In two recent studies, Dr. Cynthia Frisby, associate professor of strategic communications at the University of Missouri School of Journalism, studied news stories about prominent female athletes and exposed significant instances of microaggressions as well as racist behavior. Microaggressions are subtle statements or actions of discrimination.

In the study “A Content Analysis of Microaggressions in News Stories about Female Athletes Participating in the 2012 and 2016 Summer Olympics,” Frisby and Missouri undergraduate student Kara Allen analyzed 723 newspaper and magazine articles covering the two Olympic Games. They found increased microaggressions in the 2016 coverage. These incidents included sexist and racist language and disparaging comments about athletes’ body types. The incidents were higher when the female athletes participated in perceived masculine sports, such as basketball and wrestling.

“Where do we get these preconceptions of women athletes?” asked Frisby, who is currently working on research about athlete protests, such as those in support of Black Lives Matter. “My students used to make the response that women athletes aren’t going to be entertaining.”

She added, “You have all these different things that feed into your schema of women and our role in society. If we think about our media consumption and really dig deep in trying to find out … that’s when we start making progress and getting people to understand how the media portrays female athletes.”

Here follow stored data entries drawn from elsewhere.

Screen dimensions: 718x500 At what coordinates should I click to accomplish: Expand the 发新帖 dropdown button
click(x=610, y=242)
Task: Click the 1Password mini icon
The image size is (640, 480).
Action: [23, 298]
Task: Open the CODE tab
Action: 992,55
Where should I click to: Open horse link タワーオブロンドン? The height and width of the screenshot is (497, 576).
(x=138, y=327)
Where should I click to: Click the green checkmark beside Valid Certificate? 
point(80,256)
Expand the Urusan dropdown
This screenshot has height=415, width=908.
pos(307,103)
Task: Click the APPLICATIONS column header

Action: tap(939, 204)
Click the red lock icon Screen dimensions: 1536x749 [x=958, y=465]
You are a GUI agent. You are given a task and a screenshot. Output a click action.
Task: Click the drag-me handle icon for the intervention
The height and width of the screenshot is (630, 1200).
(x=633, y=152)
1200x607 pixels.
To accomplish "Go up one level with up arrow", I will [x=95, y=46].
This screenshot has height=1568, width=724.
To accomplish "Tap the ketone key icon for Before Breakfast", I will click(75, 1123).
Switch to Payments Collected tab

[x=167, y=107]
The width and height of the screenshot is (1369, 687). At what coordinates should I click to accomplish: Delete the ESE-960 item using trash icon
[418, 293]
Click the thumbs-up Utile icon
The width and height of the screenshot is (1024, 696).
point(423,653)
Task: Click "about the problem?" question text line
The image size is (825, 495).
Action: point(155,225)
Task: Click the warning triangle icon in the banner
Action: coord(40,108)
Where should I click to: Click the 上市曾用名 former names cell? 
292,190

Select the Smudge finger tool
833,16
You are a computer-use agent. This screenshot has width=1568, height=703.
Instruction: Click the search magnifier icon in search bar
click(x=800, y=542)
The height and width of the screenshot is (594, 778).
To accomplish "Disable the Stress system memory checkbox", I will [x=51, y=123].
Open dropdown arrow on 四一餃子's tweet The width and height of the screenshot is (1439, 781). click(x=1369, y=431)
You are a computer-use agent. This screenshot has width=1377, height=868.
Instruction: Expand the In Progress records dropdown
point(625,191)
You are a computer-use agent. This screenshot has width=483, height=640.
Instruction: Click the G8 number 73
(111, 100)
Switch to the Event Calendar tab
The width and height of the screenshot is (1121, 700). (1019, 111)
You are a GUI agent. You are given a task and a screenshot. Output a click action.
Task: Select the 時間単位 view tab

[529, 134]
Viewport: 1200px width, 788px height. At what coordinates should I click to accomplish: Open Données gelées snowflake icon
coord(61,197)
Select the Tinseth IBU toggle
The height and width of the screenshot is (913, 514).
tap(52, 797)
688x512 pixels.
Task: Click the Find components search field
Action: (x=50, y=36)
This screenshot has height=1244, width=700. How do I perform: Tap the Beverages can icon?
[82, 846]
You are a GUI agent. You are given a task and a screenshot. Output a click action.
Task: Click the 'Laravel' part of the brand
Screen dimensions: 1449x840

In a separate study, Frisby examined 643 news stories about tennis players Serena Williams and Angelique Kerber, finding an enormously disproportionate amount of microaggressions against Williams. Frisby wanted to document and quantify biased coverage of Williams. She found 758 instances of microaggressions against Williams versus 18 against Kerber, who is Caucasian.

“Lots of things were said by journalists that had a racial undertone,” Frisby noted.

Frisby said it’s time to stop trivializing female athletes and stop stigmatizing bodies that are perceived as masculine. Media training should be developed that clearly identifies sexist and racist language. She calls for editors and journalists to seek out best practices and commit to using these. The positive content will transfer over to social media, where female athletes often face harsh criticism.

“We at Missouri have a class that we require all aspiring journalists have to take, cross cultural journalism,” said Frisby, who also does diversity training for the state of Missouri. “If you can provide an environment with frank conversation … change can happen.”